Tesi quasi immediatamente contestata dallo status quo accademico, causa la carenza di dati biologici capaci di esulare dal mero DNA mitocondriale, normalmente giudicato insufficiente ad elaborare conclusioni certe sulla storia evolutiva di una creatura. Eppur si muove, come aveva già detto qualcuno riferendosi all’eterna danza dei corpi celesti: se l’evidenza sembra allo stato dei fatti provare in modo pratico qualcosa, appare veramente ragionevole voltare il capo e transitare innanzi nella più indifferenza dei fattori coerenti?

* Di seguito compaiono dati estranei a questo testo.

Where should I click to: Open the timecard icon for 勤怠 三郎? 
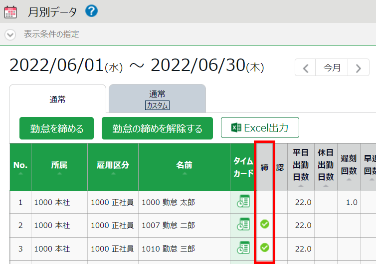[243, 248]
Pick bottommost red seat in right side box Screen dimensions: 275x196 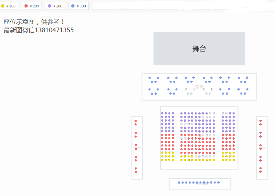(260, 172)
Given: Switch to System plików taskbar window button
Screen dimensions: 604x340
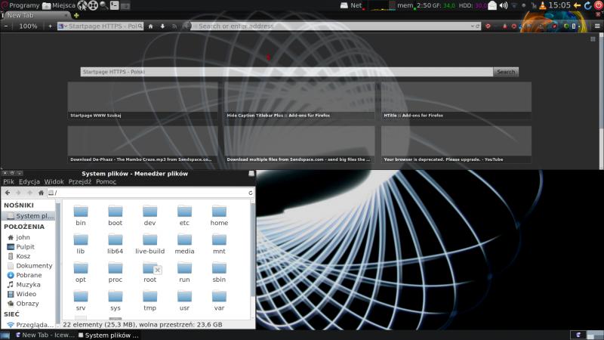Looking at the screenshot, I should point(110,335).
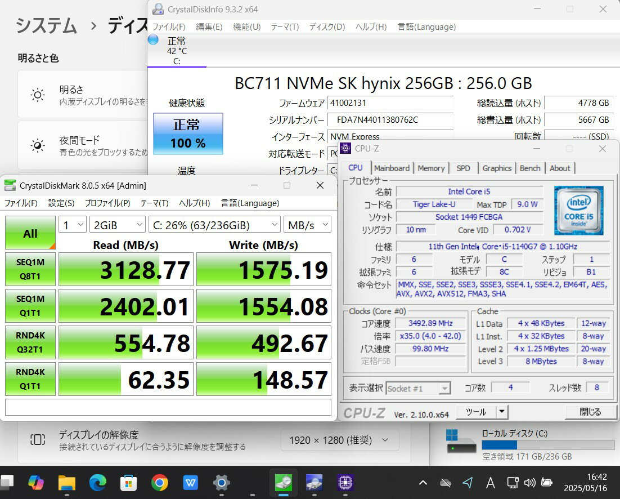The width and height of the screenshot is (620, 499).
Task: Switch to CPU-Z via its taskbar icon
Action: [345, 482]
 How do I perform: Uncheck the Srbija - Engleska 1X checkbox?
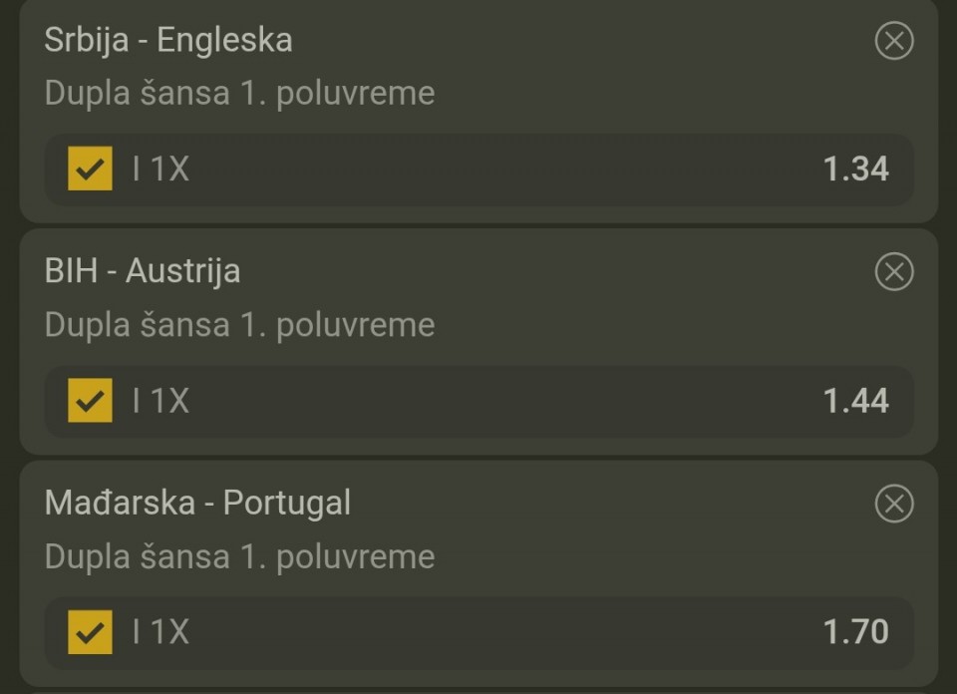pyautogui.click(x=90, y=169)
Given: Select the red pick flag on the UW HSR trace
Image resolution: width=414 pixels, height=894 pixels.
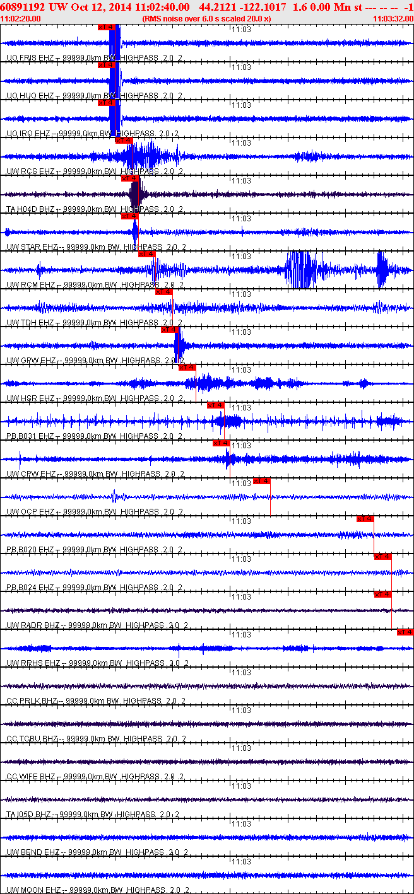Looking at the screenshot, I should [187, 368].
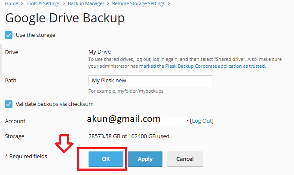The width and height of the screenshot is (294, 175).
Task: Open Tools & Settings breadcrumb
Action: (x=42, y=4)
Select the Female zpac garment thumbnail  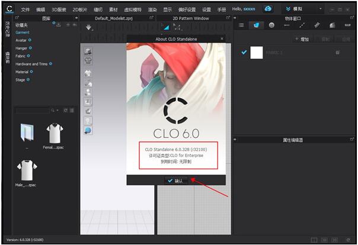(55, 134)
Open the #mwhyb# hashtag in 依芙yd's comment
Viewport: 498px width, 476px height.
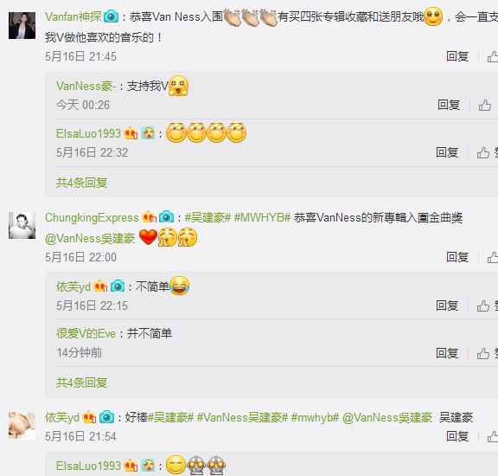pos(315,417)
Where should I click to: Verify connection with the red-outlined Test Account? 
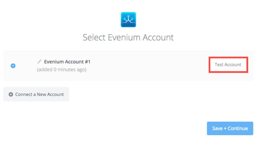(228, 65)
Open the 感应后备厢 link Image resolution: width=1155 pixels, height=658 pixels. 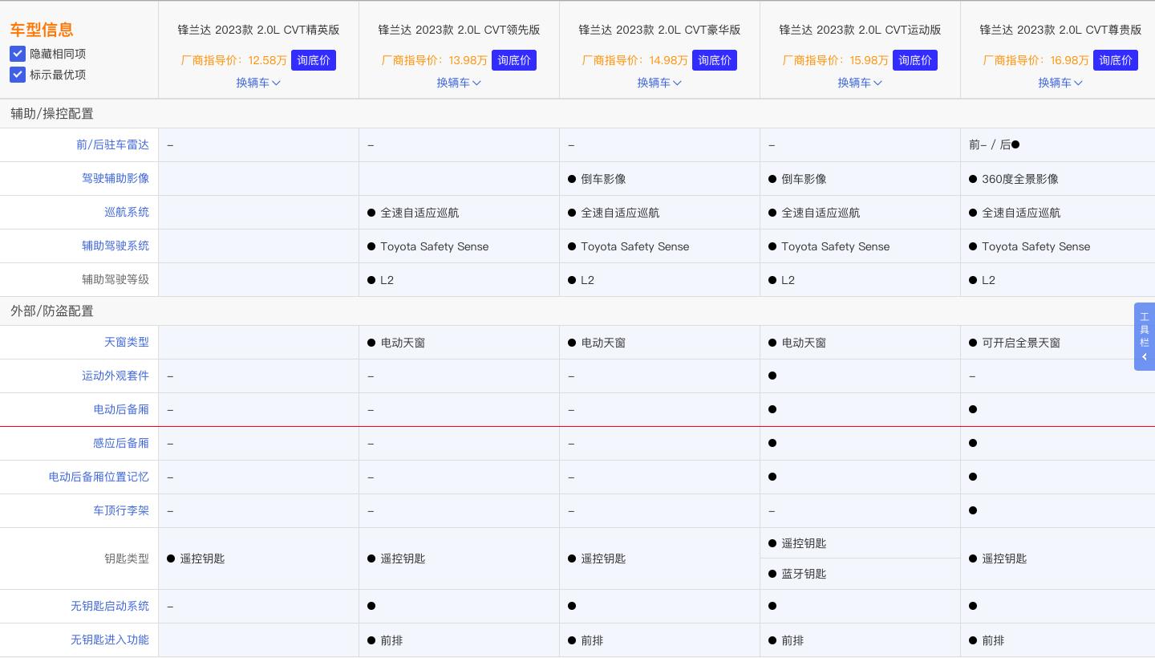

Dopo tutto l’anaconda verde in questione non differisce in modo sostanziale dai suoi (presunti?) cugini meridionali, per quanto concerne dieta, abitudini comportamentali e strategia riproduttiva. Conducendo gli stessi agguati, occasionalmente rischiosi, a capibara, caimani, tartarughe, agouti, tapiri… Per non parlare dell’occasionale maschio della specie successivamente all’accoppiamento, da parte di vedove straordinariamente affamate. In quell’evento strabiliante che vede dozzine di serpenti formare un groviglio attorno all’auspicata consorte, che diventa in quel frangente degna di decidere chi potrà vivere o morire.
Lo stesso potere che allo stato dei fatti attuali, l’umanità possiede in merito alla continuata situazione esistenziale di un’ampia quantità di creature terrestri. Particolarmente quelle situate ai vertici della catena alimentare, e che in funzione di ciò dipendono dall’intera struttura di un ecosistema complesso. A beneficio dei quali, la creazione di categorie distinte, ognuna degna di attenzione e specifiche opportunità di tutela, non potrebbe arrecare altro che vantaggi situazionali. Ben venga, dunque, l’opera di studiosi come Freek Vonk, Jesús A. Rivas e colleghi. Ma anche la partecipazione di figure universalmente celebri al pari dello stesso Smith. Possibili aiutanti momentanei, alla presa di coscienza delle nostre pregne circostanze correnti. E dei molti punti di svolta utili, allo stato dei fatti attuali, nel valutare il nostro posto meramente transitorio nel sistema naturale dell’Universo.